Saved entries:
+++++

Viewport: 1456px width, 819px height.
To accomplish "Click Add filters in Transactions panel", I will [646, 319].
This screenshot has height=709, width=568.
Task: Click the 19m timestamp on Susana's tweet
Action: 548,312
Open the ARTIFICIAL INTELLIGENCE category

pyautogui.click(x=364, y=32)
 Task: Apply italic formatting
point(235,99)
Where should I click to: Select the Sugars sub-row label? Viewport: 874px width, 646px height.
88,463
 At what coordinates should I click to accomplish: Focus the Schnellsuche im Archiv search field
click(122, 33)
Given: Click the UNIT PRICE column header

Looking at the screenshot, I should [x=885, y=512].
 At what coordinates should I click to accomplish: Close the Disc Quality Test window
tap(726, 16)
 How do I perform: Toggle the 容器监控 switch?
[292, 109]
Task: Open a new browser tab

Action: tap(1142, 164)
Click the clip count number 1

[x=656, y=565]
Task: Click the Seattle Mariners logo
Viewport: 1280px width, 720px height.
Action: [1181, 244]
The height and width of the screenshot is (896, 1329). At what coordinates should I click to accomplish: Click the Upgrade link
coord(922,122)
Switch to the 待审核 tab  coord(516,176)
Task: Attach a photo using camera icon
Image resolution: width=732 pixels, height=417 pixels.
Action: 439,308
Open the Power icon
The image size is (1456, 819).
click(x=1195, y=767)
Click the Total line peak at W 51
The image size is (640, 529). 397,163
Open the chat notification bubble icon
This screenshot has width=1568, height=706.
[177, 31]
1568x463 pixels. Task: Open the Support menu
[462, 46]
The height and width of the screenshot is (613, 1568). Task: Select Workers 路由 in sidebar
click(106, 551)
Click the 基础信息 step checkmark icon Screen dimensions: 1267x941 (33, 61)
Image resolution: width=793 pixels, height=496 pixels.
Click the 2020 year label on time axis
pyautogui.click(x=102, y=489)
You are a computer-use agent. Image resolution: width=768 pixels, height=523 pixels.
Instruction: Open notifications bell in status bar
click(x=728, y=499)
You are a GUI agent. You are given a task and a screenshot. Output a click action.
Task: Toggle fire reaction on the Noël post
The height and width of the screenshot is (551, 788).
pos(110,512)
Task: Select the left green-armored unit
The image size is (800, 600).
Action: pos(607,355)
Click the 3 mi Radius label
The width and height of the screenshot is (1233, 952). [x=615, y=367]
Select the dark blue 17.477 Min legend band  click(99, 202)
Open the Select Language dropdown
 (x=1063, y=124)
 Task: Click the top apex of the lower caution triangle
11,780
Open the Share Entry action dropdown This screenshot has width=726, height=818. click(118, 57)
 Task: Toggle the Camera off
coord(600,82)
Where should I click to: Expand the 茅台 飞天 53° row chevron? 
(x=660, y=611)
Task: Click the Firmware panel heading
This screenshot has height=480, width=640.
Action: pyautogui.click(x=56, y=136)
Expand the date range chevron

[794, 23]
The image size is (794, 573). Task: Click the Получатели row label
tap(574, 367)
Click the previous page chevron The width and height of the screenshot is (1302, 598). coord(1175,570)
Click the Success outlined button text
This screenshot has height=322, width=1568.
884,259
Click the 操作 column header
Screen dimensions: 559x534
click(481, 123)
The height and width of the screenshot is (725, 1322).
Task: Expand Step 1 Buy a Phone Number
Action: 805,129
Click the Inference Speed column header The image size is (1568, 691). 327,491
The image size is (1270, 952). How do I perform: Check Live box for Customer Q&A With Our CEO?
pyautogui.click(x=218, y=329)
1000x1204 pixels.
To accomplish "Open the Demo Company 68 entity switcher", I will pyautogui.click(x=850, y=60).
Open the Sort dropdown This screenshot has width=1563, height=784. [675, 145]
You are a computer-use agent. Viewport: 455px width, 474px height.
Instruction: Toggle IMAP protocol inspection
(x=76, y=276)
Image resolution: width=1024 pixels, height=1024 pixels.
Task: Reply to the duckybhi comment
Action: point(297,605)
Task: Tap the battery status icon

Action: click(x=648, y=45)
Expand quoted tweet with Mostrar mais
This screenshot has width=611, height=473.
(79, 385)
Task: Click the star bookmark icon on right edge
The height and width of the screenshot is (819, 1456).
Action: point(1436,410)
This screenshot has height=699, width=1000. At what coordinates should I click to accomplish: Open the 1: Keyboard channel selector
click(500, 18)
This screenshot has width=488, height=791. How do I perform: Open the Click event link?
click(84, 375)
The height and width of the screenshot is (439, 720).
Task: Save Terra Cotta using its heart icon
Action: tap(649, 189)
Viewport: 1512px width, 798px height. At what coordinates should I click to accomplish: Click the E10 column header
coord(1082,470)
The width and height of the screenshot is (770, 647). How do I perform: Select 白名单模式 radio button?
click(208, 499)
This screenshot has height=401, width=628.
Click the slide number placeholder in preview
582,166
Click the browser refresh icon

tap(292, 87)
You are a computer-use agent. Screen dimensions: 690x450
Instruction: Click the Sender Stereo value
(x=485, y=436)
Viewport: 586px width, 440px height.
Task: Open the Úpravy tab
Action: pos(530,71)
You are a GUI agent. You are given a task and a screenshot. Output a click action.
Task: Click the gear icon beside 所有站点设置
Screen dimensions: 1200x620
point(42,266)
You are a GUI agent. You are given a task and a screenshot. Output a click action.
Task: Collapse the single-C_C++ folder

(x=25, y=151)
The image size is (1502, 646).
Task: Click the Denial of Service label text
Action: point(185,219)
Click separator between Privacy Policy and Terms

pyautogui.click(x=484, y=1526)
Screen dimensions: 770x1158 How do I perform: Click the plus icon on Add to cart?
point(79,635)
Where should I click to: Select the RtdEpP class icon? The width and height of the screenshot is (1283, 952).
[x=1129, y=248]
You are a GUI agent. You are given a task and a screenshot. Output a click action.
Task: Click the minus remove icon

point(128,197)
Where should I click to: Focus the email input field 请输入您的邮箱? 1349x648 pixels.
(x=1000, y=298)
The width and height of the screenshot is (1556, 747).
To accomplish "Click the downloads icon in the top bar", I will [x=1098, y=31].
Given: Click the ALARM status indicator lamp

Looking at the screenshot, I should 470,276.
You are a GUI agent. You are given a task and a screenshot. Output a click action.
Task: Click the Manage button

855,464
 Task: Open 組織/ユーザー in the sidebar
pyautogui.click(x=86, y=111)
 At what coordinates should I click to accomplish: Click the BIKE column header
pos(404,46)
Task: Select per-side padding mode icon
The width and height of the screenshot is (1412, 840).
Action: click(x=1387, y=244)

+++++

Copy out the rows verbatim, starting at the line that contains "At what coordinates should I click to accomplish: Click the BIKE" and ending at the final row above.

EXERCISE ANSWER:
 At what coordinates should I click to accomplish: Click the BIKE column header
pos(404,46)
Task: Select per-side padding mode icon
The width and height of the screenshot is (1412, 840).
Action: click(x=1387, y=244)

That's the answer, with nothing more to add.